• **Stored records**

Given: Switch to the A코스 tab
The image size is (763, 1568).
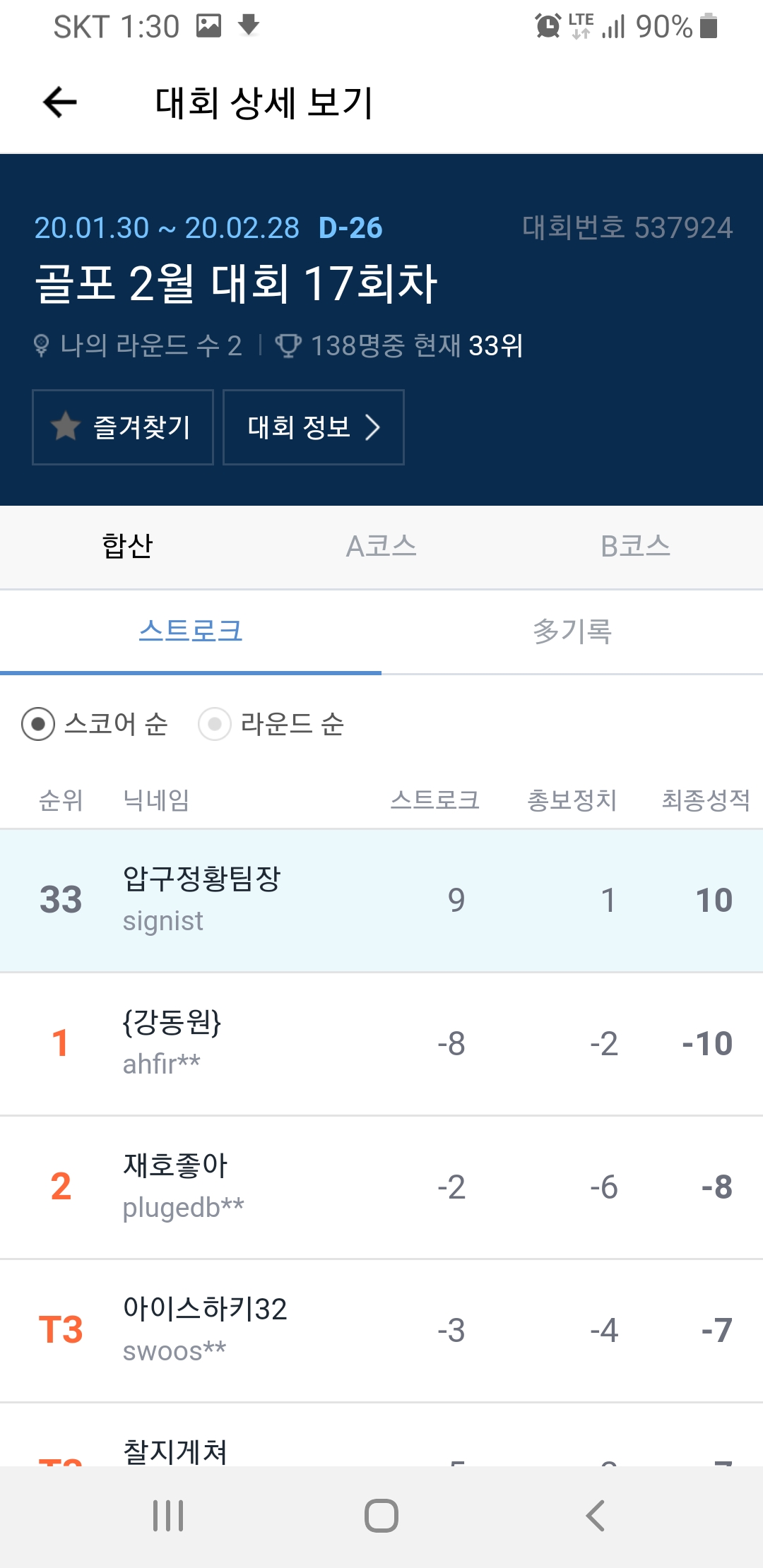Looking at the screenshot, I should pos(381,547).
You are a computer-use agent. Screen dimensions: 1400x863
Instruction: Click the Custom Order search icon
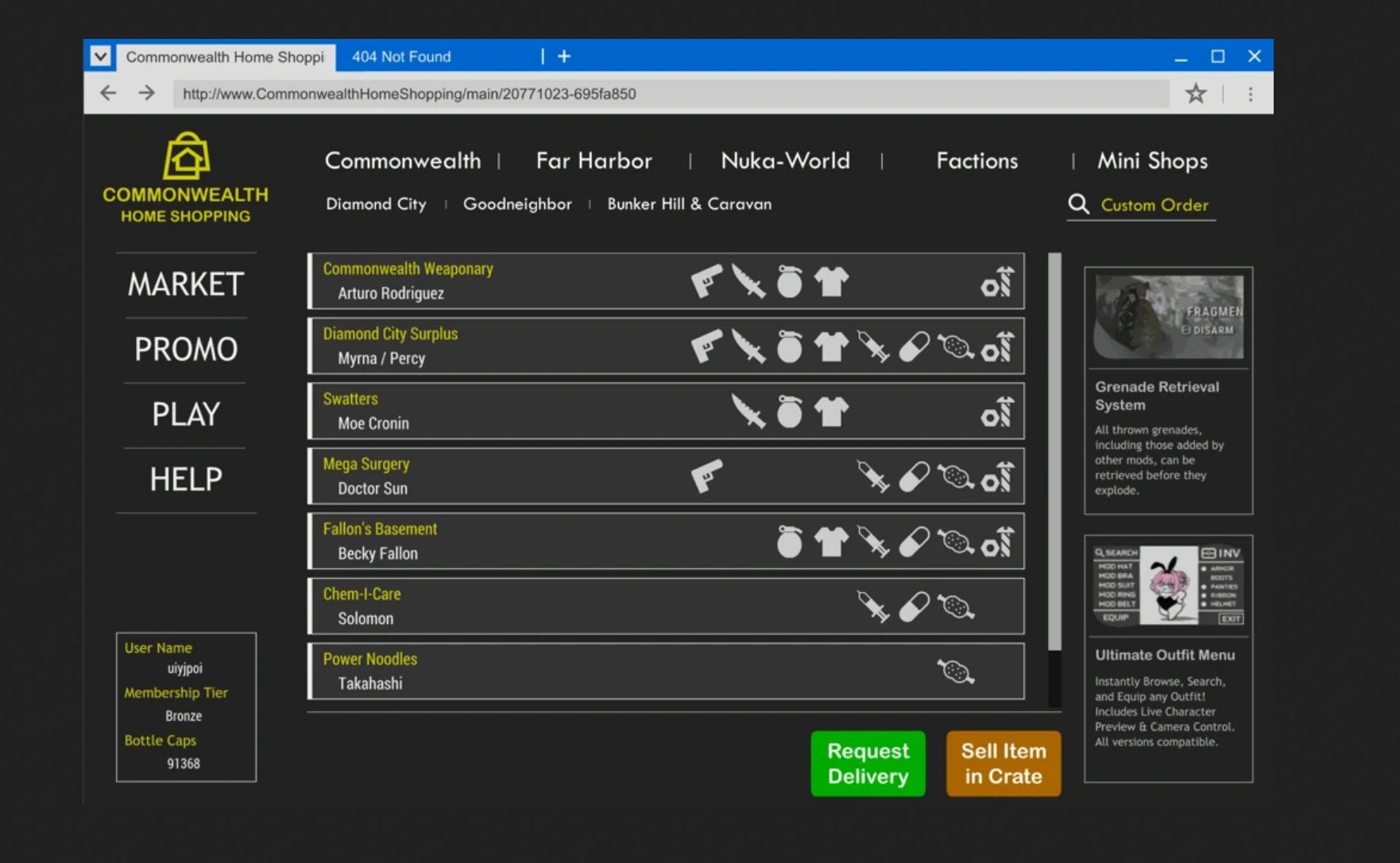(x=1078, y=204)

• **Directions for this task**
Leaving the pictures out, reproduce the entries above exactly.

• **Reply to the task**
Given: Switch to the A코스 tab
The image size is (763, 1568).
Looking at the screenshot, I should pos(381,547).
You are a computer-use agent. Screen dimensions: 1400x863
Instruction: Click the Custom Order search icon
(x=1078, y=204)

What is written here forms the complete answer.